O relacionamento, no entanto, é complicado. Em um relatório de 2011 publicado no periódico Molecular Carcinogenesis, Li observou que "o diabetes, ou a tolerância prejudicada à glicose, está presente em 50 a 80 por cento dos pacientes com câncer de pâncreas". Segundo ela, "O diabetes é tanto uma causa quanto uma consequência do câncer", embora seja difícil dizer o que vem primeiro – diabetes ou câncer no órgão que controla a glicose no sangue.
Um estudo europeu com mais de 800 mil pessoas com diabetes tipo 2 descobriu que, às vezes, a doença é um sinal precoce de um câncer pancreático.
Em estudos na Clínica Mayo, níveis elevados de glicose, uma condição chamada pré-diabetes, foram detectados em alguns pacientes dois anos antes de o câncer de pâncreas ser diagnosticado. Neles, segundo Li, o diabetes foi na verdade um sintoma do câncer que estava oculto. Esse é um tipo de diabetes chamado 3C, causado por um pâncreas doente ou danificado. Agora, pesquisadores médicos estão buscando maneiras de ajudar os médicos a distinguir de maneira mais rápida entre diabetes tipo 3C e diabetes tipo 2.
O intervalo de tempo entre o desenvolvimento do diabetes e o diagnóstico de câncer é uma potencial janela de oportunidade que pode permitir a detecção da doença em um estágio precoce e curável, de acordo com Li.
Se um biomarcador para o câncer for identificado, talvez seja possível encontrar a doença no paciente mesmo se o tumor ainda for pequeno demais para ser visto em um exame e antes do desenvolvimento dos sintomas. Um anticorpo, por exemplo, pode ser usado para atingir uma molécula em pequenos tumores.
Li pede aos médicos que fiquem alertas à possibilidade de câncer oculto em pacientes que acabaram de ser diagnosticados com diabetes e têm 50 anos ou mais, não possuem histórico familiar da doença, estejam perdendo peso e não conseguem controlar o diabetes por medicação oral.
Em geral, quando o diabetes ou o pré-diabetes estão presentes por muitos anos antes que o câncer pancreático seja encontrado, a quantidade anormal de açúcar no sangue pode ter influído no início ou na promoção do crescimento do câncer. Quanto mais tempo os pacientes passam com diabetes, porém, menor o risco de câncer, embora mesmo após 15 anos com a doença, o risco de câncer de pâncreas ainda seja maior do que em pessoas sem diabetes.

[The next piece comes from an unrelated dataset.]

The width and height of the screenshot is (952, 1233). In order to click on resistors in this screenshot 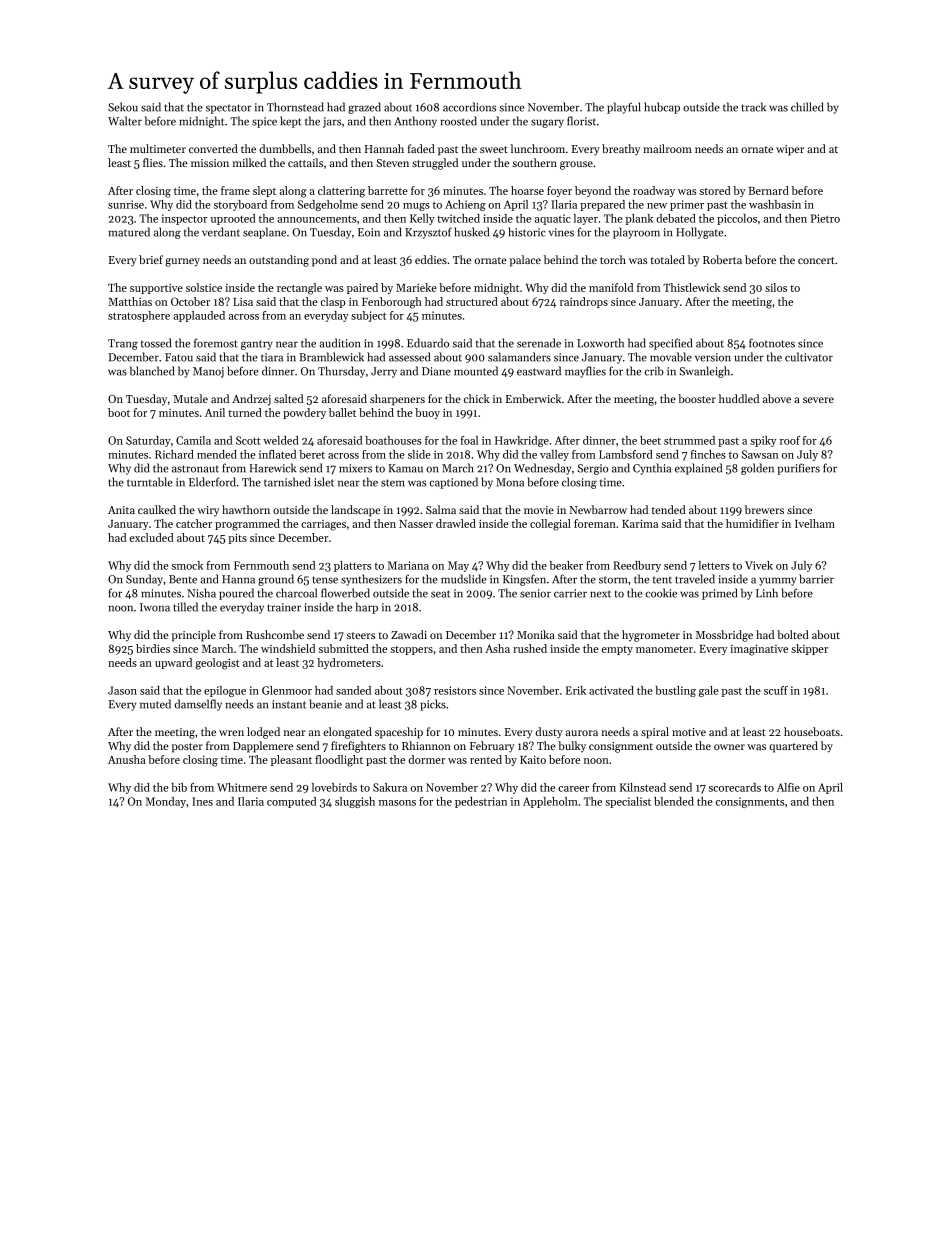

Em menos de dez por cento das pessoas que têm histórico familiar de câncer de pâncreas – muitos deles fazem parte do registro nacional de tumores do Centro Médico John Hopkins –, testes genéticos identificaram vários genes associados ao câncer que seriam capazes de prever seu risco de ter a doença. Quando maior o risco, maior a frequência com que a pessoa precisa se submeter a tomografias computadorizadas para descobrir um tumor precoce.
O diagnóstico precoce é vital, segundo Li, porque o câncer de pâncreas é altamente resistente à maioria das terapias e em geral volta após a cirurgia. Hoje, apenas 20 por cento dos cânceres podem ser operados. O pâncreas fica ao lado de vasos sanguíneos muito grandes e, quando o tumor os envolve, não pode ser removido com segurança.
Um ponto positivo para as pessoas com diabetes: em alguns estudos, a droga metformina, frequentemente usada por pacientes para ajudar a controlar o açúcar no sangue, tem sido associada a um risco reduzido de câncer de pâncreas e a um aumento nas chances de sobrevivência daqueles que desenvolvem essa doença. Também associado à longevidade e ao envelhecimento saudável, o medicamento é um genérico barato com um excelente histórico de segurança.